* Start Given passage *

June Sheldon Jones III (born February 19, 1953) is an American football coach and former player who is currently the Offensive Coordinator of the Seattle Sea Dragons. Jones was the head football coach at the University of Hawaii at Manoa from 1999 to 2007 and was the head football coach at Southern Methodist University (SMU) from 2008 to 2014, before resigning on September 8, 2014. Previously, he coached in the National Football League (NFL): a three-year tenure as head coach of the Atlanta Falcons from 1994 to 1996 and a ten-game stint as interim head coach of the San Diego Chargers in 1998; he also spent  seasons as head coach of the Hamilton Tiger-Cats in the Canadian Football League (CFL). Jones was also formerly the General Manager and Head Coach of the Houston Roughnecks.

Biography

Early life
Jones grew up in Portland, Oregon, the second of four children born to Marilyn and June Jones Jr.

Playing career
Jones played the quarterback position on three college teams: Oregon (1971–1972), Hawaii (1973–1974), and Portland State (1975–1976). It is during his time at Portland State that he was introduced to the run and shoot offense by Mouse Davis. It would be an offense that he would later champion throughout his coaching career.

His two seasons at Portland State resulted in totals of 5,798 yards passing with 50 TD against 20 INT. He became the first quarterback to give the run and shoot legitimacy as a quarterback-friendly offense. In the years prior, Portland State very rarely had success throwing the ball.

1975: 137/235 for 2,280 yards and 25 TD vs 10 INT
1976: 238/423 for 3,518 yards and 25 TD vs 10 INT

Thereafter, he entered professional football, playing for the Atlanta Falcons (1977–1981) of the National Football League and the Toronto Argonauts of the Canadian Football League (1982). In four seasons with the Falcons, Jones completed 75 of 166 passes for 923 yards with three touchdowns and seven interceptions.

* End Given passage *
* Start Raw data *

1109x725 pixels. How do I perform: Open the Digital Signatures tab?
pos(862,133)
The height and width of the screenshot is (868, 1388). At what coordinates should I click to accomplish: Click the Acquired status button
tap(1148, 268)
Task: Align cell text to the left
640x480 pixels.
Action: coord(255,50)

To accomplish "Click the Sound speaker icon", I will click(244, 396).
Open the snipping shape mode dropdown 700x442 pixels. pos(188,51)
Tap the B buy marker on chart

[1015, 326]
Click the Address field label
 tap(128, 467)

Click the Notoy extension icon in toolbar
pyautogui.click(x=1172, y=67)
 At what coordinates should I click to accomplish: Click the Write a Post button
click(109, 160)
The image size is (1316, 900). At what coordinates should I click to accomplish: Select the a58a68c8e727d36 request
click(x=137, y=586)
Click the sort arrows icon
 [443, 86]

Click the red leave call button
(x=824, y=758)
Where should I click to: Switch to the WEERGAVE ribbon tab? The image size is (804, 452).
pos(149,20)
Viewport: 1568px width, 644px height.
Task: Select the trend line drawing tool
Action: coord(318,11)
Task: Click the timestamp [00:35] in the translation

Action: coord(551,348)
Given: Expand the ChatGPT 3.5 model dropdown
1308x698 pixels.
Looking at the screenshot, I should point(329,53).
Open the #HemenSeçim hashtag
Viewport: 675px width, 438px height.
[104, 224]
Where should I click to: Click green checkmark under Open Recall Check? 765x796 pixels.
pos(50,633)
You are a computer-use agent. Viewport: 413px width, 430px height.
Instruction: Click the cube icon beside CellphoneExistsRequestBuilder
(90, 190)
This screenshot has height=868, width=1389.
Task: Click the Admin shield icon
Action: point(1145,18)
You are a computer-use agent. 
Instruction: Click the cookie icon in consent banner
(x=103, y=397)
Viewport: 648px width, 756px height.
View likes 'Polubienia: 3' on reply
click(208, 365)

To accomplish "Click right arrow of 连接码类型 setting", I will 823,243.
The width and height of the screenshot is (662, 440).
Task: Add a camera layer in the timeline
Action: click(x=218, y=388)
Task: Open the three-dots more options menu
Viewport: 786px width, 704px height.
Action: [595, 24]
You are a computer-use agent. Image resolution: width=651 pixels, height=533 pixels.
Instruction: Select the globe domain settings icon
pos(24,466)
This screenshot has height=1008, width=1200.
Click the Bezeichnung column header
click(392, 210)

* End Raw data *

**Tasks to carry out**
1. Decide whether each statement agrees with the biography of June Jones. Answer yes or no for each, and quote the words of the biography that decide it.
(a) Jones grew up in Portland, Oregon.
(b) Jones was introduced to the run and shoot offense while playing at Oregon.
(c) Jones played for the Toronto Argonauts in 1982.
2. Write out the biography of June Jones from "Playing career" to "throwing the ball.".
3. Translate this sentence from the biography of June Jones into Spanish: "Jones grew up in Portland, Oregon, the second of four children born to Marilyn and June Jones Jr."

**Responses to the tasks**
1.
(a) Yes: "Jones grew up in Portland, Oregon"
(b) No: "It is during his time at Portland State that he was introduced to the run and shoot offense by Mouse Davis."
(c) Yes: "the Toronto Argonauts of the Canadian Football League (1982)"

2.
Playing career
Jones played the quarterback position on three college teams: Oregon (1971–1972), Hawaii (1973–1974), and Portland State (1975–1976). It is during his time at Portland State that he was introduced to the run and shoot offense by Mouse Davis. It would be an offense that he would later champion throughout his coaching career.

His two seasons at Portland State resulted in totals of 5,798 yards passing with 50 TD against 20 INT. He became the first quarterback to give the run and shoot legitimacy as a quarterback-friendly offense. In the years prior, Portland State very rarely had success throwing the ball.

3. Jones creció en Portland, Oregón, como el segundo de cuatro hijos de Marilyn y June Jones Jr.